What you will do: Copy the material below, substituting "screen agent" for every occurrence of "GUI agent". Leave everything else unchanged.

Records
■ ■ ■ ■ ■ ■ ■

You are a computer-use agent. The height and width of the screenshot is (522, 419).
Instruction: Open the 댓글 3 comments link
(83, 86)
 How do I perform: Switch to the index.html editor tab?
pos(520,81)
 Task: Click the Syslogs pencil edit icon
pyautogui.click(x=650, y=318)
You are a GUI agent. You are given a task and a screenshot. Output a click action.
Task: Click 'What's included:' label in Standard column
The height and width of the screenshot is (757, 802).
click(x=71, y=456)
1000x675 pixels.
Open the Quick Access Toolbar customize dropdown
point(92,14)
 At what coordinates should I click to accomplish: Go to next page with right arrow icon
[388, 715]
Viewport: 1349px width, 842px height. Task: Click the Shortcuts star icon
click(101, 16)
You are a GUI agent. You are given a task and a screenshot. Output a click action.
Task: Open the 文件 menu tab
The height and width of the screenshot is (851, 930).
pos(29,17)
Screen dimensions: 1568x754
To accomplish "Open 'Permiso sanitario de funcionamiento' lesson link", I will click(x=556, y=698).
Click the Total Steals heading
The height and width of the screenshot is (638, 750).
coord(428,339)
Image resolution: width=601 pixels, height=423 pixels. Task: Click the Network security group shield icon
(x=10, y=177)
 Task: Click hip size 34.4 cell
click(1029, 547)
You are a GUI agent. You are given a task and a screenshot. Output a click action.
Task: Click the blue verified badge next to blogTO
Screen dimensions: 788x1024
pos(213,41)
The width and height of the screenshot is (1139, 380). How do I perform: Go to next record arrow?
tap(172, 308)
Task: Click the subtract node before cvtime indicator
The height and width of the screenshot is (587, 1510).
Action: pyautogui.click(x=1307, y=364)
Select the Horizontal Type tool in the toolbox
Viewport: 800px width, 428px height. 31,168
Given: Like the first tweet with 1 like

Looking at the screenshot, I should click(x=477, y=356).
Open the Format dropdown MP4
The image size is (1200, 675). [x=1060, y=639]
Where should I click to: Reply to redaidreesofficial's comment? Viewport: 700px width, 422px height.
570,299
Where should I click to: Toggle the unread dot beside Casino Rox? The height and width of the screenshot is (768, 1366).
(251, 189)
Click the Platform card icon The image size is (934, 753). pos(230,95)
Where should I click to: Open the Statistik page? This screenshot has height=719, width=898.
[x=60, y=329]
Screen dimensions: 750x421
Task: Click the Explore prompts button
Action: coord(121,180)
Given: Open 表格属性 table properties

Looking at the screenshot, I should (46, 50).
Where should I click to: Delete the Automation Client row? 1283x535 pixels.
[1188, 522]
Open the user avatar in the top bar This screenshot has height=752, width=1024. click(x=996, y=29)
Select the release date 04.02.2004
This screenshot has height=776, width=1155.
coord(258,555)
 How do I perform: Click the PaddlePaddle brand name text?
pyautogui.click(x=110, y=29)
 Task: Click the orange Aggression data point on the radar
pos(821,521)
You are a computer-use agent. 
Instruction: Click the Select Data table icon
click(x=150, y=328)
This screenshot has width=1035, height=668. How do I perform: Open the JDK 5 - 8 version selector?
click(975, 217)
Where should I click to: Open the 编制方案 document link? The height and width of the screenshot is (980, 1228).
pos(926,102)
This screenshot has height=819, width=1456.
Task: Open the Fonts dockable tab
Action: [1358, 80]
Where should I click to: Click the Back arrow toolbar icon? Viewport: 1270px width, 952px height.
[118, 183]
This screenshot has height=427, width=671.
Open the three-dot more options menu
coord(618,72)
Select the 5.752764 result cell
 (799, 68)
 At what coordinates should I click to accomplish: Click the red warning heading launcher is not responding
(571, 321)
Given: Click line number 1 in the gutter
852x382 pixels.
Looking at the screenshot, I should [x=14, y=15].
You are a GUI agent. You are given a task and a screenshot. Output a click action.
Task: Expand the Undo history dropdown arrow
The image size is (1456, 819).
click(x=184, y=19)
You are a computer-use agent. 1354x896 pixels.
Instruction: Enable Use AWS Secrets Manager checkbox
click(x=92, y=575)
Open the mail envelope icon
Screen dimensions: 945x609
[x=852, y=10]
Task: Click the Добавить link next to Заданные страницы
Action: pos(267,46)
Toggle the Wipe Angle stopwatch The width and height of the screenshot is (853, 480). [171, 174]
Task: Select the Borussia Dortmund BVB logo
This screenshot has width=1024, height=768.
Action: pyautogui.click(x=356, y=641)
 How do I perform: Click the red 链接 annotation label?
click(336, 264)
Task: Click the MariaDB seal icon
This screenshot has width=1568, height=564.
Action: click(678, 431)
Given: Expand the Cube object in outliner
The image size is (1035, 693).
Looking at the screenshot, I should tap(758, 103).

■ ■ ■ ■ ■ ■ ■

Solution:
You are a computer-use agent. The height and width of the screenshot is (522, 419).
Instruction: Open the 댓글 3 comments link
(83, 86)
 How do I perform: Switch to the index.html editor tab?
pos(520,81)
 Task: Click the Syslogs pencil edit icon
pyautogui.click(x=650, y=318)
You are a screen agent. You are given a task and a screenshot. Output a click action.
Task: Click 'What's included:' label in Standard column
The height and width of the screenshot is (757, 802).
click(x=71, y=456)
1000x675 pixels.
Open the Quick Access Toolbar customize dropdown
point(92,14)
 At what coordinates should I click to accomplish: Go to next page with right arrow icon
[388, 715]
Viewport: 1349px width, 842px height. Task: Click the Shortcuts star icon
click(101, 16)
You are a screen agent. You are given a task and a screenshot. Output a click action.
Task: Open the 文件 menu tab
The height and width of the screenshot is (851, 930).
pos(29,17)
Screen dimensions: 1568x754
To accomplish "Open 'Permiso sanitario de funcionamiento' lesson link", I will click(x=556, y=698).
Click the Total Steals heading
The height and width of the screenshot is (638, 750).
coord(428,339)
Image resolution: width=601 pixels, height=423 pixels. Task: Click the Network security group shield icon
(x=10, y=177)
 Task: Click hip size 34.4 cell
click(1029, 547)
You are a screen agent. You are given a task and a screenshot. Output a click action.
Task: Click the blue verified badge next to blogTO
Screen dimensions: 788x1024
pos(213,41)
The width and height of the screenshot is (1139, 380). How do I perform: Go to next record arrow?
tap(172, 308)
Task: Click the subtract node before cvtime indicator
The height and width of the screenshot is (587, 1510).
Action: pyautogui.click(x=1307, y=364)
Select the Horizontal Type tool in the toolbox
Viewport: 800px width, 428px height. 31,168
Given: Like the first tweet with 1 like

Looking at the screenshot, I should click(x=477, y=356).
Open the Format dropdown MP4
The image size is (1200, 675). [x=1060, y=639]
Where should I click to: Reply to redaidreesofficial's comment? Viewport: 700px width, 422px height.
570,299
Where should I click to: Toggle the unread dot beside Casino Rox? The height and width of the screenshot is (768, 1366).
(251, 189)
Click the Platform card icon The image size is (934, 753). pos(230,95)
Where should I click to: Open the Statistik page? This screenshot has height=719, width=898.
[x=60, y=329]
Screen dimensions: 750x421
Task: Click the Explore prompts button
Action: coord(121,180)
Given: Open 表格属性 table properties

Looking at the screenshot, I should (46, 50).
Where should I click to: Delete the Automation Client row? 1283x535 pixels.
[1188, 522]
Open the user avatar in the top bar This screenshot has height=752, width=1024. click(x=996, y=29)
Select the release date 04.02.2004
This screenshot has height=776, width=1155.
coord(258,555)
 How do I perform: Click the PaddlePaddle brand name text?
pyautogui.click(x=110, y=29)
 Task: Click the orange Aggression data point on the radar
pos(821,521)
You are a computer-use agent. 
Instruction: Click the Select Data table icon
click(x=150, y=328)
This screenshot has width=1035, height=668. How do I perform: Open the JDK 5 - 8 version selector?
click(975, 217)
Where should I click to: Open the 编制方案 document link? The height and width of the screenshot is (980, 1228).
pos(926,102)
This screenshot has height=819, width=1456.
Task: Open the Fonts dockable tab
Action: [1358, 80]
Where should I click to: Click the Back arrow toolbar icon? Viewport: 1270px width, 952px height.
[118, 183]
This screenshot has height=427, width=671.
Open the three-dot more options menu
coord(618,72)
Select the 5.752764 result cell
 (799, 68)
 At what coordinates should I click to accomplish: Click the red warning heading launcher is not responding
(571, 321)
Given: Click line number 1 in the gutter
852x382 pixels.
Looking at the screenshot, I should [x=14, y=15].
You are a screen agent. You are given a task and a screenshot. Output a click action.
Task: Expand the Undo history dropdown arrow
The image size is (1456, 819).
click(x=184, y=19)
You are a computer-use agent. 1354x896 pixels.
Instruction: Enable Use AWS Secrets Manager checkbox
click(x=92, y=575)
Open the mail envelope icon
Screen dimensions: 945x609
[x=852, y=10]
Task: Click the Добавить link next to Заданные страницы
Action: pos(267,46)
Toggle the Wipe Angle stopwatch The width and height of the screenshot is (853, 480). [171, 174]
Task: Select the Borussia Dortmund BVB logo
This screenshot has width=1024, height=768.
Action: pyautogui.click(x=356, y=641)
 How do I perform: Click the red 链接 annotation label?
click(336, 264)
Task: Click the MariaDB seal icon
This screenshot has width=1568, height=564.
Action: click(678, 431)
Given: Expand the Cube object in outliner
The image size is (1035, 693).
Looking at the screenshot, I should tap(758, 103).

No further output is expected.